Data for this exercise:
|---|

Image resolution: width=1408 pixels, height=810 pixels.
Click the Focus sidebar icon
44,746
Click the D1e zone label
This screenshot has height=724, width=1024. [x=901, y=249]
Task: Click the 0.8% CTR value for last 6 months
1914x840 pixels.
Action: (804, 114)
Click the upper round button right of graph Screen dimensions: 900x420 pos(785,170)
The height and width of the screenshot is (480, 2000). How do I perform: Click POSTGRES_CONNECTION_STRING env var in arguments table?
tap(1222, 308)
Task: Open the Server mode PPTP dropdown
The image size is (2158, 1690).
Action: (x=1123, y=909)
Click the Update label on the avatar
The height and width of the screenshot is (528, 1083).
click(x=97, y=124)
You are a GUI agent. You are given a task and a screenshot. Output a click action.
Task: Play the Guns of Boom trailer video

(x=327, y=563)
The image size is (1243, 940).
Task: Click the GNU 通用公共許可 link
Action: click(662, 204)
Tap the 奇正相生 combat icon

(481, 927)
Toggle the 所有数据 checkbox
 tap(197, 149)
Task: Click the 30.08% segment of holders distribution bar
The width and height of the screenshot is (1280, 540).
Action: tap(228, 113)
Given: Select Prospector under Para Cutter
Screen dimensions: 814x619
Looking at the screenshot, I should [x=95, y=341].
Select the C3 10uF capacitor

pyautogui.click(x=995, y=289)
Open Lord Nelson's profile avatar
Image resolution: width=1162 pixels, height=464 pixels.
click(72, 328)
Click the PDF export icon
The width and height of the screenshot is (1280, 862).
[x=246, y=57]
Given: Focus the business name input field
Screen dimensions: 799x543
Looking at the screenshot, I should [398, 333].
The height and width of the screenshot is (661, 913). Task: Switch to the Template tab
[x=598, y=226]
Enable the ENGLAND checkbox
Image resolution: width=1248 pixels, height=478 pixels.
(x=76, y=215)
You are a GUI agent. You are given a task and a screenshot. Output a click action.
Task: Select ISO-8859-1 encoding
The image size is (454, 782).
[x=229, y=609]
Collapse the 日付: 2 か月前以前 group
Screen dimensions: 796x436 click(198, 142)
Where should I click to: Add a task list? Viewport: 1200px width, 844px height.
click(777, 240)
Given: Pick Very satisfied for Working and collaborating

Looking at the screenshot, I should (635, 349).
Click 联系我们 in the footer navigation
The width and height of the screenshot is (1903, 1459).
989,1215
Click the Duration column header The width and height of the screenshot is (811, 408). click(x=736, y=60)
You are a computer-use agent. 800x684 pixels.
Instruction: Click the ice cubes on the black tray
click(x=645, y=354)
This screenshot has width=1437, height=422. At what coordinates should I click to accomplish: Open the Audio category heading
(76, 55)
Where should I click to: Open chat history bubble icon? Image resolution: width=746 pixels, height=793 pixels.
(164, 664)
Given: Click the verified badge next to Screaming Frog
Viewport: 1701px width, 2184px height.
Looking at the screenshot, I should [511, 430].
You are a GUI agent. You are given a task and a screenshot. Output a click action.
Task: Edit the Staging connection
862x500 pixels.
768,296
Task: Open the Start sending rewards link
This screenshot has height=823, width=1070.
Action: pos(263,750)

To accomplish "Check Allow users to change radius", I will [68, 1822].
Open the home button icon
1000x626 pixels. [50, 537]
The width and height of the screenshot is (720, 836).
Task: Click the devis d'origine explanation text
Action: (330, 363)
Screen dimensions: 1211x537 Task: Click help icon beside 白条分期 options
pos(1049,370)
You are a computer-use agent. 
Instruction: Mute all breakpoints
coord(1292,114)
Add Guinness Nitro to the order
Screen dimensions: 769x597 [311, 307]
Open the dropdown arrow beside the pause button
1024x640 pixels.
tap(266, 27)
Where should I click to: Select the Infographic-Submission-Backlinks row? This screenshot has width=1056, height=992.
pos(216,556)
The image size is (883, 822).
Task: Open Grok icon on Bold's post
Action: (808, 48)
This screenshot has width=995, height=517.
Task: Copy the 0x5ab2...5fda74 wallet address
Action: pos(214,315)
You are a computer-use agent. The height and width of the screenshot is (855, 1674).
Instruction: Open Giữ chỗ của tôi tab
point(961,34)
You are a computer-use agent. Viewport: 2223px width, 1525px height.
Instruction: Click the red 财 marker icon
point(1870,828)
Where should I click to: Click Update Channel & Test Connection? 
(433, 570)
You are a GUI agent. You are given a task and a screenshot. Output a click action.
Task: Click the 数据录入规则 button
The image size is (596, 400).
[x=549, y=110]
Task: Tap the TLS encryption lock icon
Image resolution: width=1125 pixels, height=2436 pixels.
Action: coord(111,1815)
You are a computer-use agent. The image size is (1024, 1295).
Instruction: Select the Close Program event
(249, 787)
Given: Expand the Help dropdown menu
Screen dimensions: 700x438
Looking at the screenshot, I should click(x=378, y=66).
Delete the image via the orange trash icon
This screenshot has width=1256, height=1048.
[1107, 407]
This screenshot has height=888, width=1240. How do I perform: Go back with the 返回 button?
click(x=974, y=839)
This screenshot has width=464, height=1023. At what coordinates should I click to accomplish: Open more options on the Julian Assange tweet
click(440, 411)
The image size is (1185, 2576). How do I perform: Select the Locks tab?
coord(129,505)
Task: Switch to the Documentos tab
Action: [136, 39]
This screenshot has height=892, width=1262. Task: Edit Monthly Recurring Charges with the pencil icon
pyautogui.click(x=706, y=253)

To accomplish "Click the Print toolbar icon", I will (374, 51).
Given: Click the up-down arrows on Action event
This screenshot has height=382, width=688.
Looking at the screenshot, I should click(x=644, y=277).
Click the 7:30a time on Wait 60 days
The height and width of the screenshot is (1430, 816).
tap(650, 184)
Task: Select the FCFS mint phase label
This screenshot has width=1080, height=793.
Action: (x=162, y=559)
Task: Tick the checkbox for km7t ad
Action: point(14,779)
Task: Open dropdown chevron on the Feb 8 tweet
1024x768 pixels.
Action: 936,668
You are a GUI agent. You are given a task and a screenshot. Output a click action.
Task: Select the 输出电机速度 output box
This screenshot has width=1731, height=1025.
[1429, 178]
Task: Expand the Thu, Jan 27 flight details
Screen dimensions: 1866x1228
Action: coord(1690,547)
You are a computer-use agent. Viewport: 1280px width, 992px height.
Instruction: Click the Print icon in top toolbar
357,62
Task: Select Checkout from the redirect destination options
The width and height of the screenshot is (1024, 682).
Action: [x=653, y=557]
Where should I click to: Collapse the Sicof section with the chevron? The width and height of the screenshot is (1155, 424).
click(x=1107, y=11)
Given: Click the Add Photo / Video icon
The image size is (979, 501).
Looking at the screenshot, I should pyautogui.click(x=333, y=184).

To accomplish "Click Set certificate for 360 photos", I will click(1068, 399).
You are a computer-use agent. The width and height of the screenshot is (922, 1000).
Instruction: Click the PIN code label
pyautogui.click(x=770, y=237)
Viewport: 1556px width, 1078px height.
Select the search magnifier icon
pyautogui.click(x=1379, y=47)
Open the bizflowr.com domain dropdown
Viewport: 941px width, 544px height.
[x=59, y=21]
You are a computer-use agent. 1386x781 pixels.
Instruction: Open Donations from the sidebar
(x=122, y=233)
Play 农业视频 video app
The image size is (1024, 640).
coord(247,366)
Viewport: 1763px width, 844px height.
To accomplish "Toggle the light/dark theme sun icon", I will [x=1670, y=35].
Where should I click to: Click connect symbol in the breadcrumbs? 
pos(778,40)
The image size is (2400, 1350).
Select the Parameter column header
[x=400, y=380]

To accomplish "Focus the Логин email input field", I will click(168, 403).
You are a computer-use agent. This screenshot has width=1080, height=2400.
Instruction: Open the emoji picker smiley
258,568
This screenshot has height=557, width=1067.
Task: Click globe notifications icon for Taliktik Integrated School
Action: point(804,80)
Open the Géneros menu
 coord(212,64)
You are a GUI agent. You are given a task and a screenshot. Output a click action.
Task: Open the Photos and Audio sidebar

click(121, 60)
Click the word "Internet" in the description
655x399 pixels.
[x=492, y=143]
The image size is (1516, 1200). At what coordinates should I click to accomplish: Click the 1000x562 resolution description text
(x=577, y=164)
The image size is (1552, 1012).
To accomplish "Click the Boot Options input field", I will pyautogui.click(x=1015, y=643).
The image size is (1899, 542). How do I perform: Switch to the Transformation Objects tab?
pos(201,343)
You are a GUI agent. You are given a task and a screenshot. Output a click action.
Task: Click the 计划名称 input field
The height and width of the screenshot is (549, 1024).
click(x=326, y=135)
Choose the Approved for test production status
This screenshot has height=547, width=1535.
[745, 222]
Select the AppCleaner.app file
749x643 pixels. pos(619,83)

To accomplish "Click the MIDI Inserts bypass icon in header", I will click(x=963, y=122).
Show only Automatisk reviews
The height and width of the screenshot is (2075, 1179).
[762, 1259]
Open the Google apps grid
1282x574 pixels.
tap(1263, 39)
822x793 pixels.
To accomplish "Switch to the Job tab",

|---|

Restate, word for word, the final stretch of the entries above: the line containing "822x793 pixels." and every line after it, up to and including the last.

Your solution:
822x793 pixels.
To accomplish "Switch to the Job tab",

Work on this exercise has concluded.